Jonathan Cameron wrote:
> On Wed, 20 Dec 2023 16:17:36 -0800
> Ira Weiny <ira.weiny@xxxxxxxxx> wrote:
>
> > If the firmware has configured CXL event support to be firmware first
> > the OS can process those events through CPER records. The CXL layer has
> > unique DPA to HPA knowledge and standard event trace parsing in place.
> >
> > CPER records contain Bus, Device, Function information which can be used
> > to identify the PCI device which is sending the event.
> >
> > Change the PCI driver registration to include registration of a CXL
> > CPER callback to process events through the trace subsystem.
> >
> > Use new scoped based management to simplify the handling of the PCI
> > device object.
> >
> > NOTE this patch depends on Dan's addition of a device guard[1].
> >
> > [1] https://lore.kernel.org/all/170250854466.1522182.17555361077409628655.stgit@xxxxxxxxxxxxxxxxxxxxxxxxx/
> >
> One trivial comment inline.
> The guard change Dan suggests makes sense.
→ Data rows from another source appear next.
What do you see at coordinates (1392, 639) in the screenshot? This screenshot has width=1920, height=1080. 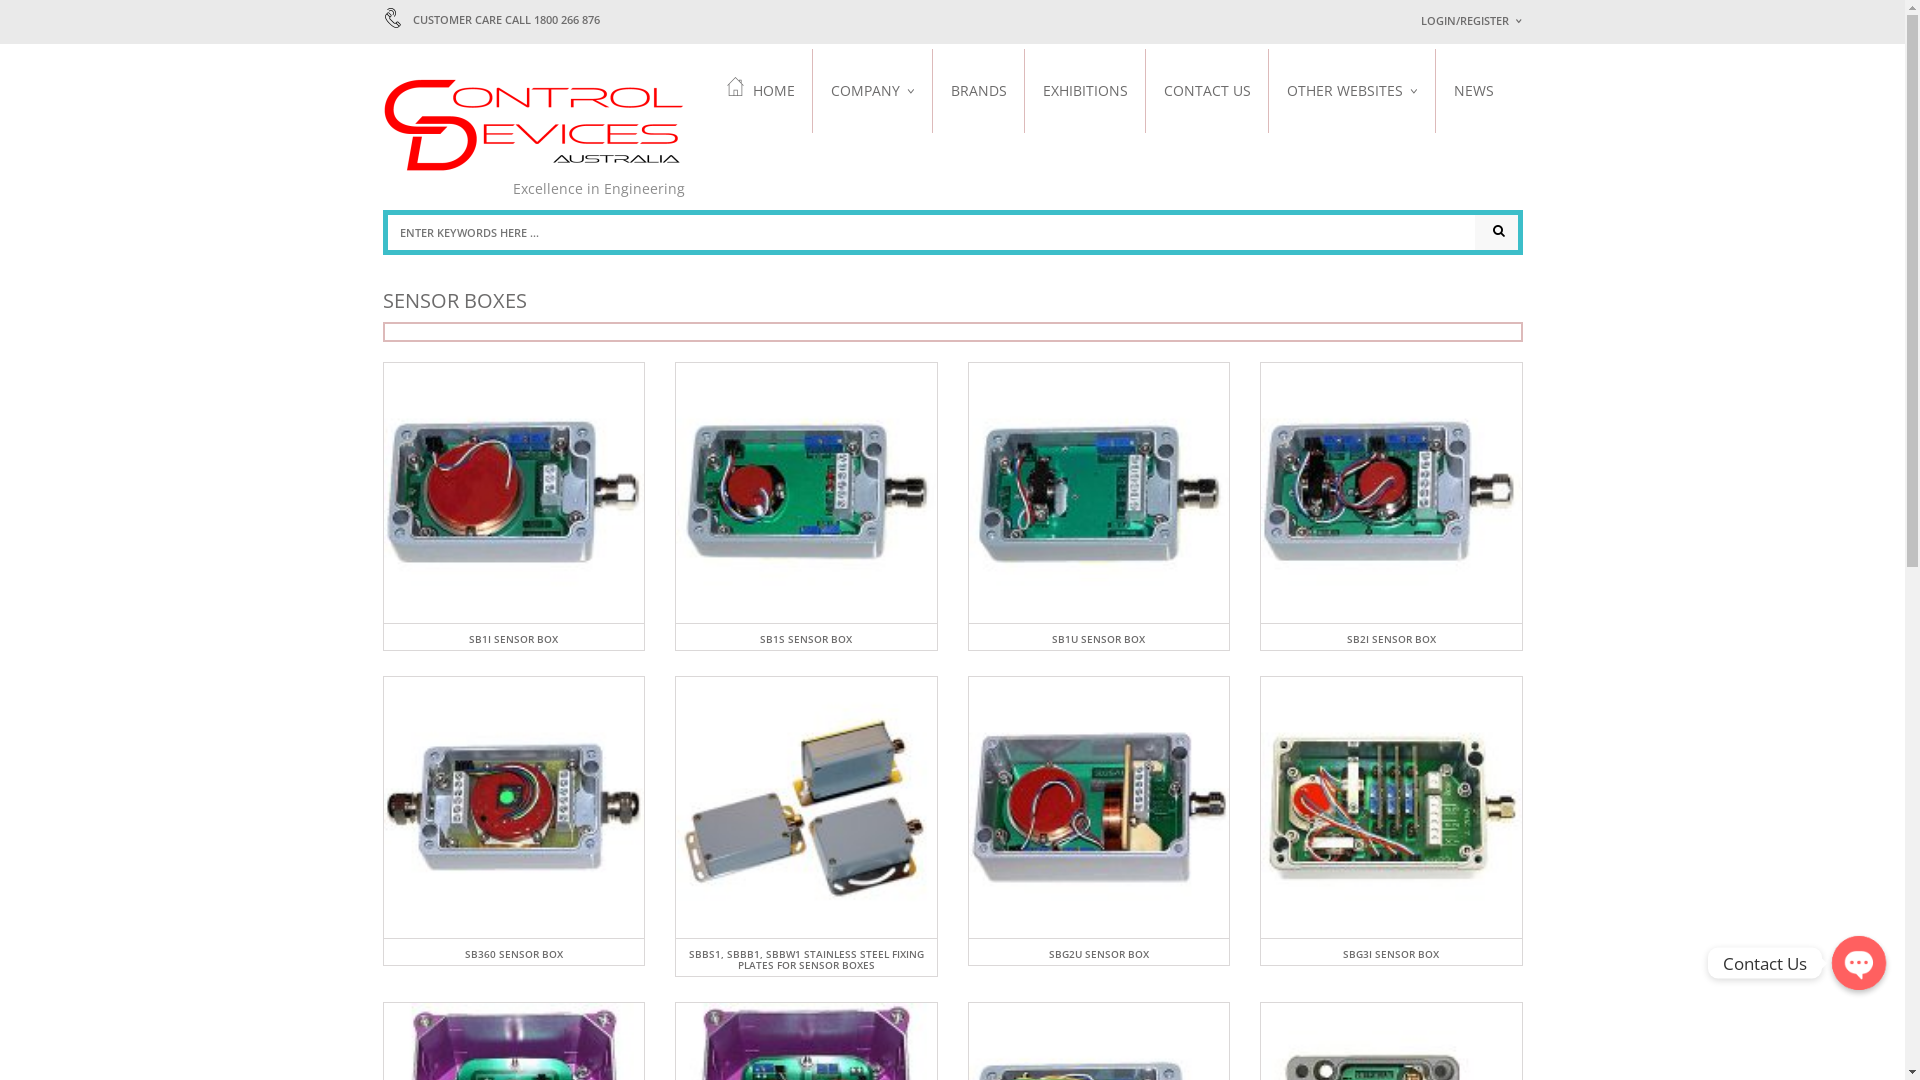 I see `SB2I SENSOR BOX` at bounding box center [1392, 639].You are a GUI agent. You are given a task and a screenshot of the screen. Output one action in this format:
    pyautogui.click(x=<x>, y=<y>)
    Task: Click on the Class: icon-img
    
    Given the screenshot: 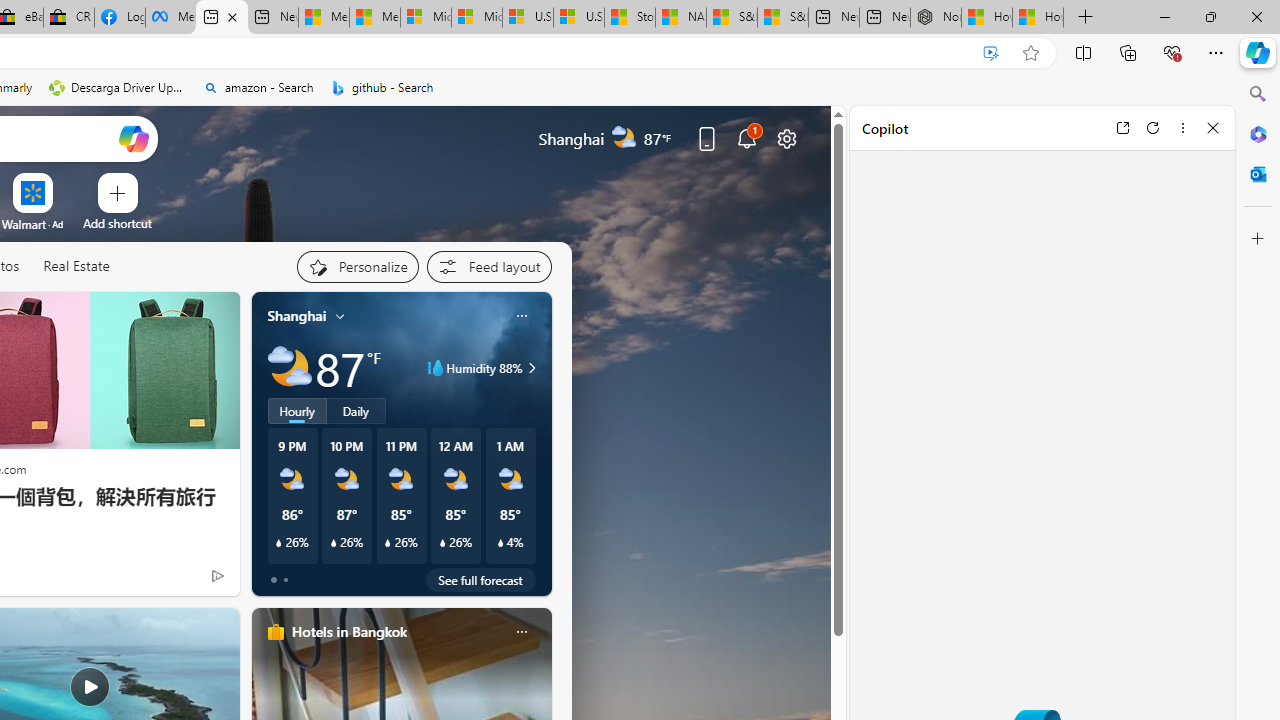 What is the action you would take?
    pyautogui.click(x=521, y=632)
    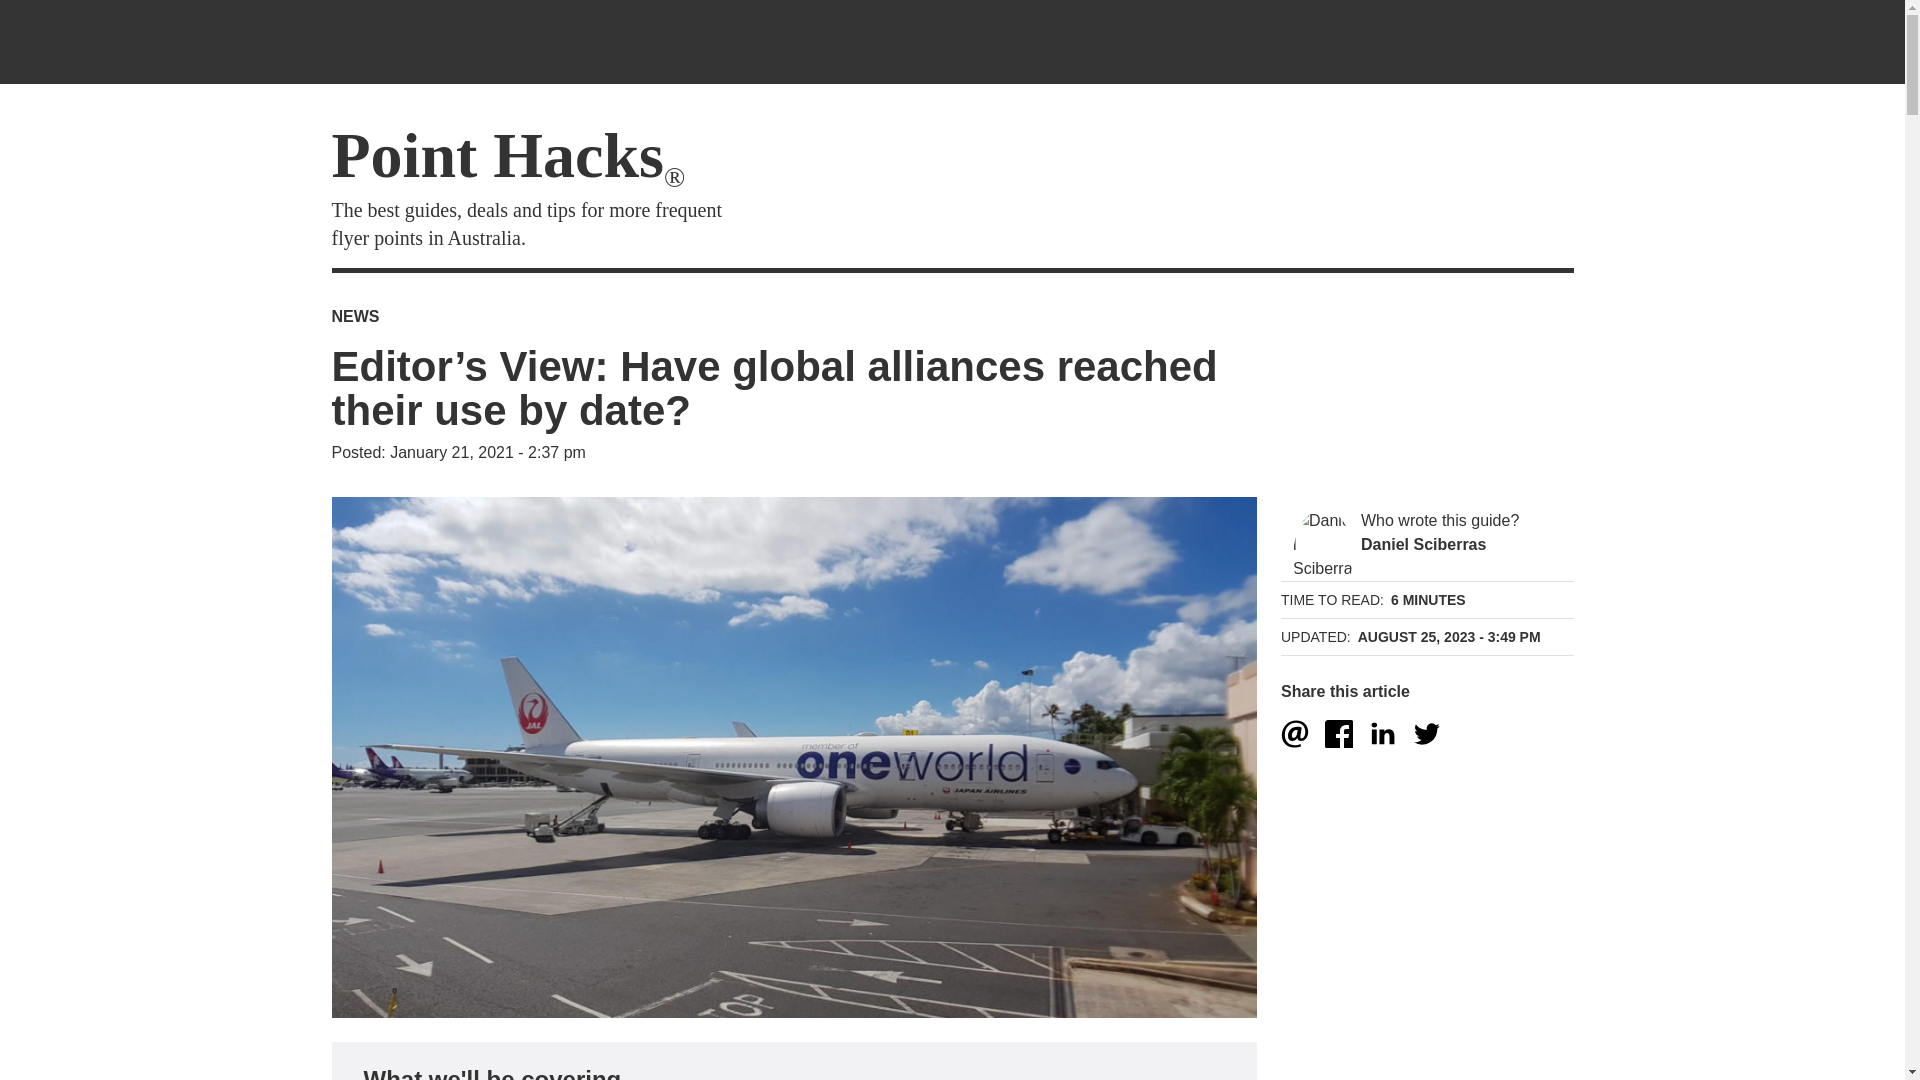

Otherwise I'm fine with this.
> Reviewed-by: Jonathan Cameron <Jonathan.Cameron@xxxxxxxxxx>
>
> I'll bolt in the other stuff I need to test it from QEMU this week.
> Did the protocol error first, but these are easy to add now I have
> that working,
>
> Jonathan
> > ---
> > Changes for v5:
> > [Smita/djbw: trace a generic UUID if the type is unknown]
> > [Jonathan: clean up pci and device state error handling]
> > [iweiny: consolidate the trace function]
> > ---
> > drivers/cxl/core/mbox.c | 49 ++++++++++++++++++++++++++++-----------
> > drivers/cxl/cxlmem.h | 4 ++++
> > drivers/cxl/pci.c | 58 ++++++++++++++++++++++++++++++++++++++++++++++-
> > include/linux/cxl-event.h | 1 +
> > 4 files changed, 98 insertions(+), 14 deletions(-)
> >
> > diff --git a/drivers/cxl/core/mbox.c b/drivers/cxl/core/mbox.c
> > index 06957696247b..b801faaccd45 100644
> > --- a/drivers/cxl/core/mbox.c
> > +++ b/drivers/cxl/core/mbox.c
> > @@ -836,21 +836,44 @@ int cxl_enumerate_cmds(struct cxl_memdev_state *mds)
> > }
> > EXPORT_SYMBOL_NS_GPL(cxl_enumerate_cmds, CXL);
> >
> > -static void cxl_event_trace_record(const struct cxl_memdev *cxlmd,
> > - enum cxl_event_log_type type,
> > - struct cxl_event_record_raw *record)
> > +void cxl_event_trace_record(const struct cxl_memdev *cxlmd,
> > + enum cxl_event_log_type type,
> > + enum cxl_event_type event_type,
> > + const uuid_t *uuid, union cxl_event *evt)
> > {
> > - union cxl_event *evt = &record->event;
> > - uuid_t *id = &record->id;
> > -
> > - if (uuid_equal(id, &CXL_EVENT_GEN_MEDIA_UUID))
> > + switch (event_type) {
> > + case CXL_CPER_EVENT_GEN_MEDIA:
> > trace_cxl_general_media(cxlmd, type, &evt->gen_media);
> > - else if (uuid_equal(id, &CXL_EVENT_DRAM_UUID))
> > + break;
>
> Might as well return directly and save a reviewer having to check if anything else happens
> after the switch

Might as well keep it as an "if () else" tree as that's equally clear
and more compact.

That immeidiately then opens the concern of why the upper level
__cxl_event_trace_record() is calling a lower level function without the
prefix. That can be swapped later to meet common expectations, but it
feels like gymnastics to parse all the uuids *and* still pass the uuid
to the cxl_event_trace_record() helper. Yes, I see how it happens, just
not totally comfortable with the result, but not enough to hold up the
series.